→ **Work to complete**
Duplicate the lines of the listing from the line with "Where should I" to the line with "pyautogui.click(x=872, y=12)", both included.

→ **Given records**
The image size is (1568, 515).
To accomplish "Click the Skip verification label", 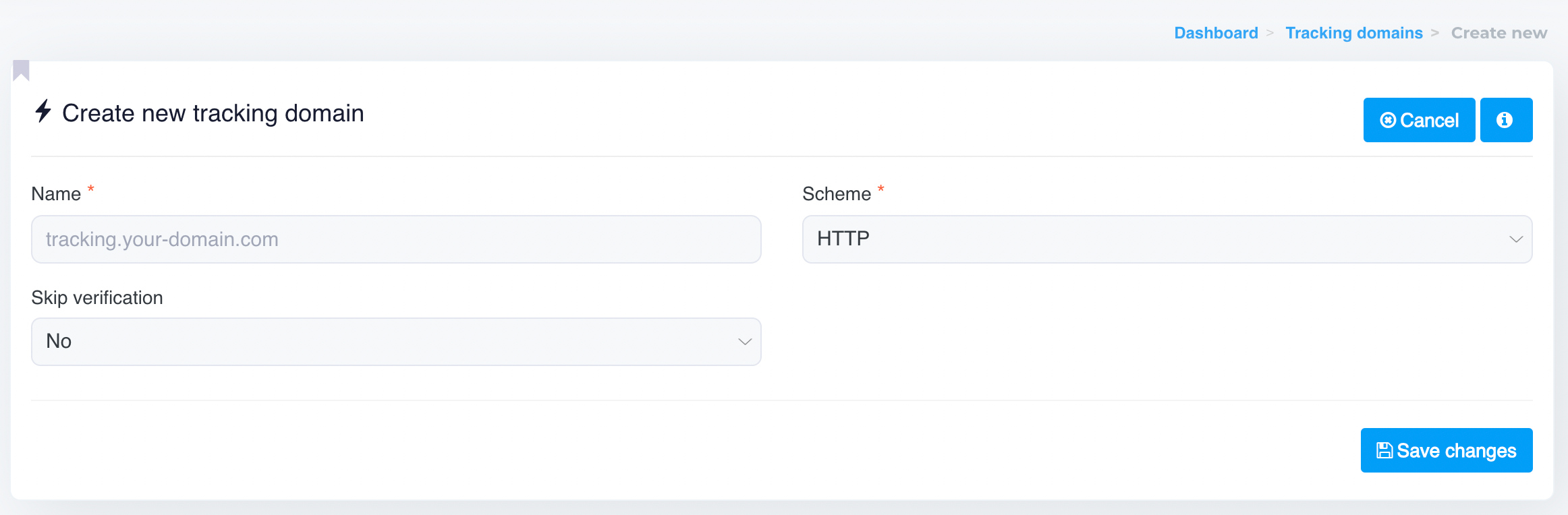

--

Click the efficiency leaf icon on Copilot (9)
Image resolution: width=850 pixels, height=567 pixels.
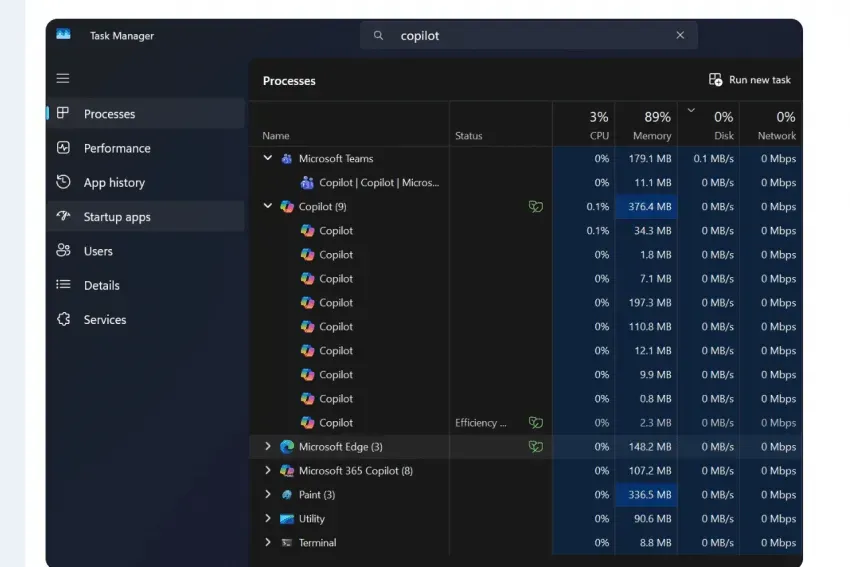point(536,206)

==

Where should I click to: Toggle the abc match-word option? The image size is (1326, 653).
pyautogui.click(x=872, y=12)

→ **Written solution**
Where should I click to: Toggle the abc match-word option? The image size is (1326, 653).
pyautogui.click(x=872, y=12)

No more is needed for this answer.